_WHAT THE TASK REQUIRES_
Pictures should be omitted; restate word for word the lines from the one holding "Uncheck the Lesson3Outfalls layer checkbox" through the last line of the entries below.

_DATA EXTRACT_
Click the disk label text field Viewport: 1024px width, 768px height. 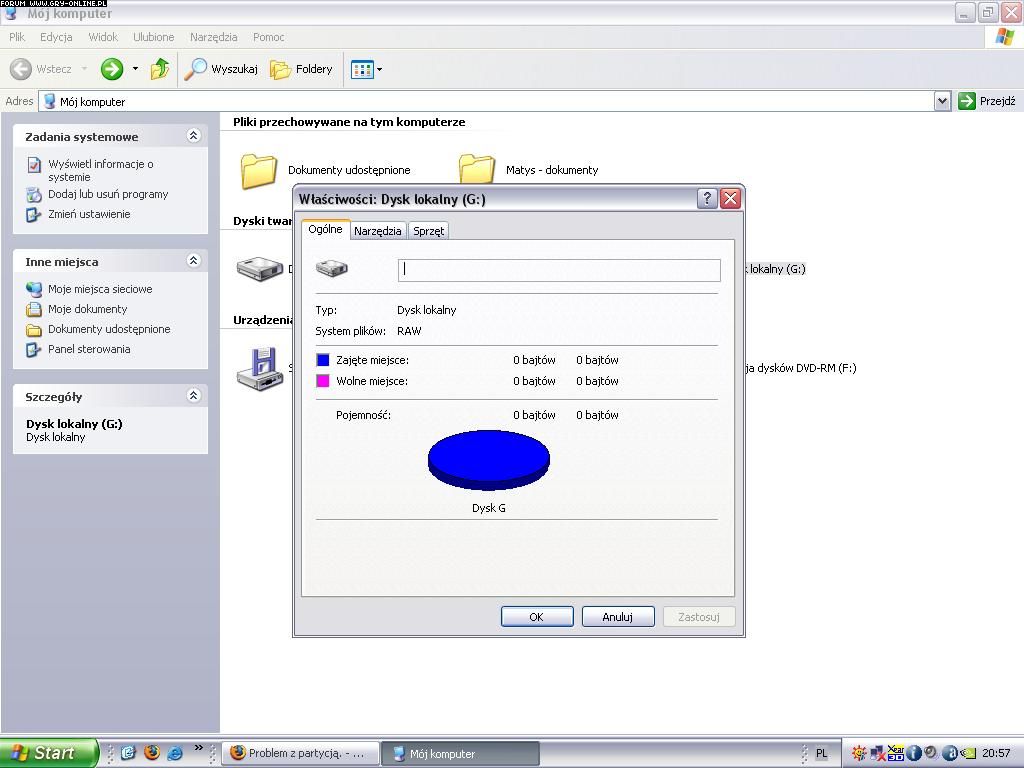[x=558, y=270]
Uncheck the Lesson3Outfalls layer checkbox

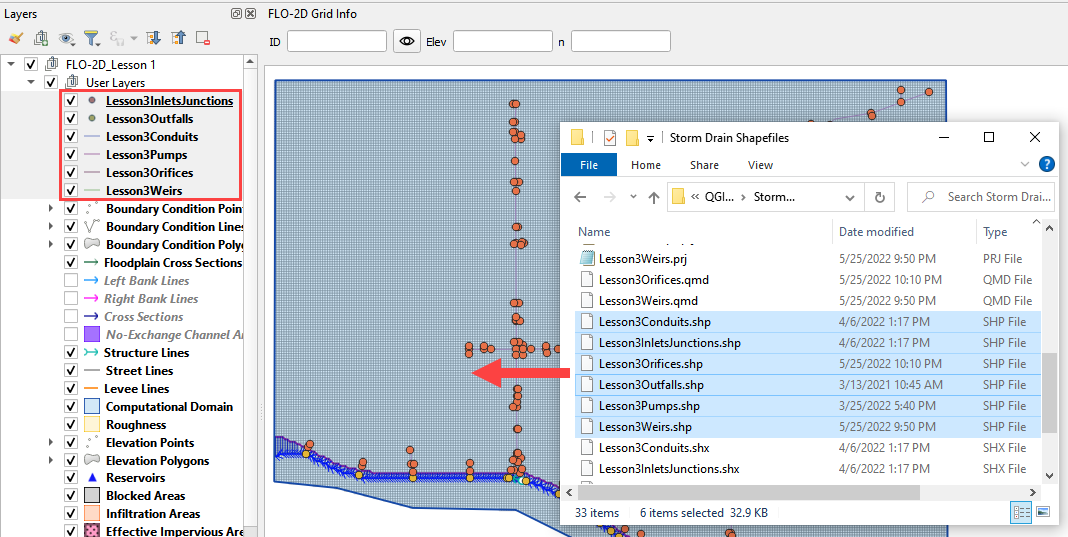point(71,119)
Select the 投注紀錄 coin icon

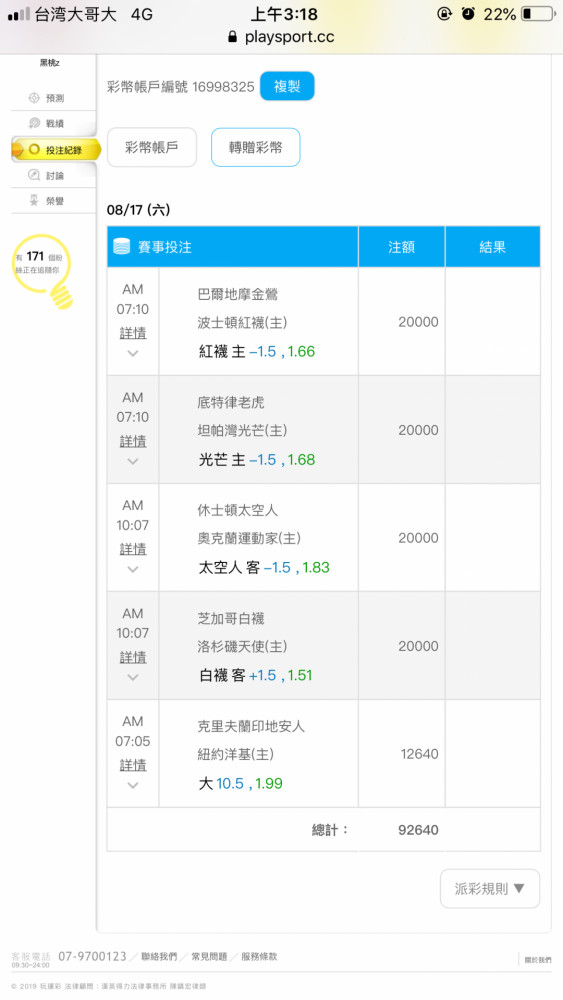34,150
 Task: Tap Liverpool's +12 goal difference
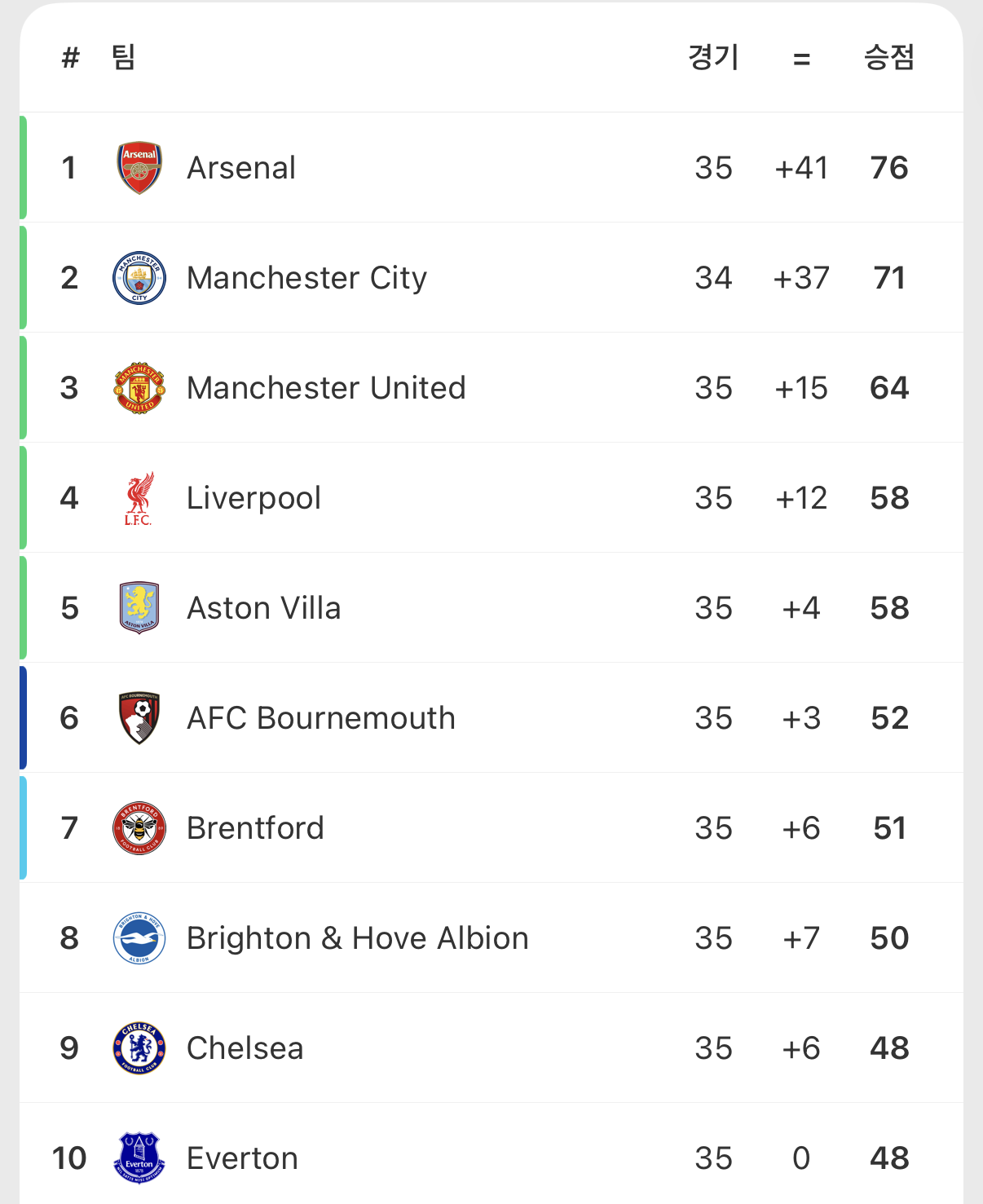click(x=801, y=498)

_TASK ANSWER_
Uncheck the Lesson3Outfalls layer checkbox

point(71,119)
Select the 投注紀錄 coin icon

34,150
 Task: Tap Liverpool's +12 goal difference
click(x=801, y=498)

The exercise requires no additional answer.